Dès lors que sont constatées les absences du défendeur lors de sept visites rendues à son domicile de Seraing, absences que l’intéressé explique au motif qu’il se serait à ces moments trouvé en région bruxelloise, mais qu’aucun élément n’est relevé permettant de présumer quel centre public d’action sociale de cette région (qui compte dix-neuf communes) pourrait être compétent, il n’y avait pas lieu d’appliquer la disposition, la Cour de cassation relevant encore que le moyen ne précise pas les éléments qui auraient permis à la cour du travail de déterminer le centre public d’action sociale présumé compétent.
Saisi d’une demande d’aide sociale, le C.P.A.S. qui ne s’estime pas compétent territorialement a cinq jours calendrier pour transmettre le dossier au CPAS qu’il estime compétent. Il ne peut, sans porter atteinte au principe de la continuité de l’aide, se contenter de soulever ultérieurement son incompétence territoriale.
Dans son arrêt du 12 mars 2020 (n° 44/2020), la Cour constitutionnelle a jugé que l’obligation de renvoi vers le CPAS qu’il estime territorialement compétent, prévue par une disposition similaire de la loi du 26 mai 2002 concernant le droit à l’intégration sociale (article 18, § 4) s’impose tant au CPAS qui reçoit une nouvelle demande d’aide qu’au CPAS qui met fin à une aide déjà octroyée lorsqu’il est devenu incompétent à la suite du déménagement du bénéficiaire.
Par la loi du 29 février 2004, le législateur a transposé l’enseignement de cet arrêt dans la loi du 26 mai 2002 concernant le droit à l’intégration sociale mais également dans celle du 8 juillet 1976 organique des CPAS, considérant qu’ il y a lieu d’interpréter l’article 58, § 3, de la loi du 8 juillet 1976 organique des centres publics d’action sociale de la même façon.
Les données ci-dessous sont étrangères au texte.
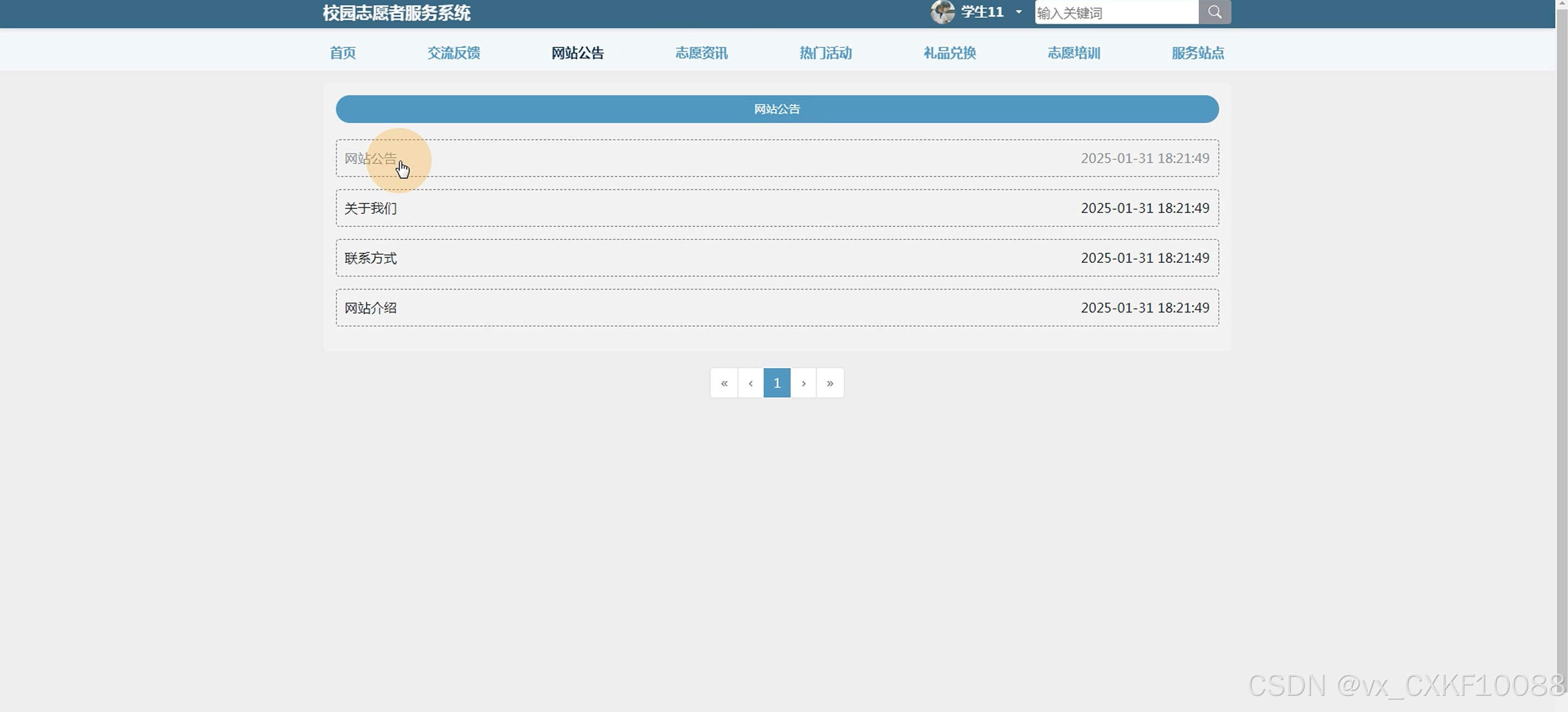Open the 关于我们 announcement
Image resolution: width=1568 pixels, height=712 pixels.
[371, 208]
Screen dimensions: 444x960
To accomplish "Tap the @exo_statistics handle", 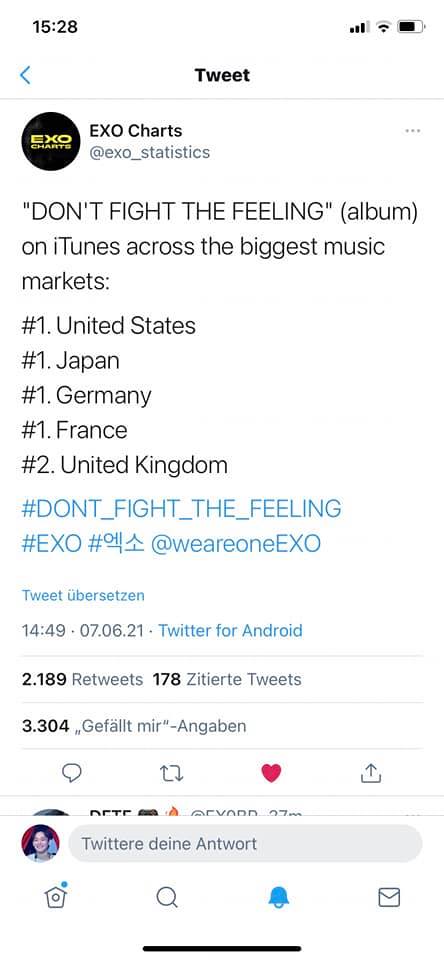I will (149, 152).
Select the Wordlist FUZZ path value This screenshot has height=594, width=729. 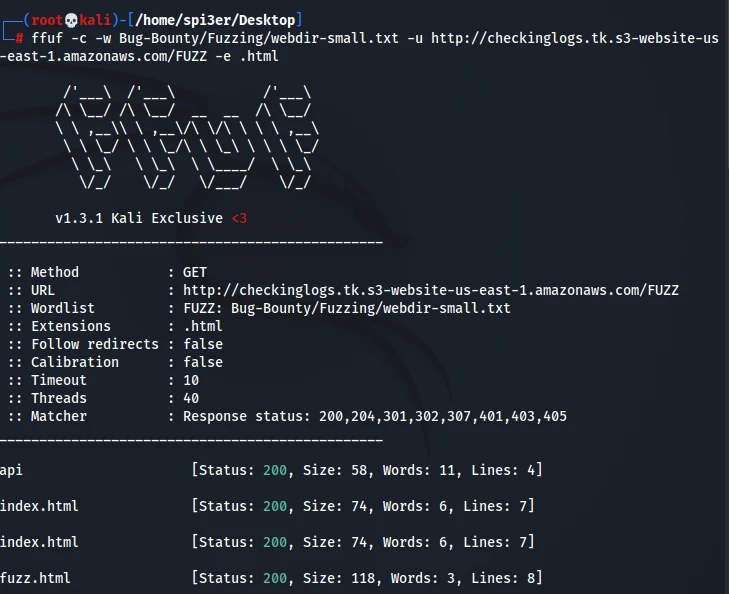point(346,308)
En vertu de l’article 18, § 4, de la loi du 26 mai 2002, le C.P.A.S. doit, lorsqu’il estime ne pas être compétent, faire parvenir dans les 5 jours calendrier la demande qui lui a été adressée, et ce au Centre qu’il considère compétent. La demande est alors validée à la date de réception par le premier Centre. Si cette obligation n’est pas respectée, le Centre peut être tenu de payer lui-même le revenu d’intégration. Selon le texte de la loi, cette disposition est applicable uniquement lorsque le C.P.A.S. reçoit une demande pour laquelle il considère qu’il n’est pas compétent et non lorsque le Centre n’est plus compétent territorialement. Il est cependant tenu, sur la base des principes généraux de la Charte de l’assuré social, d’informer le demandeur de son incompétence, ainsi que le Centre éventuellement compétent.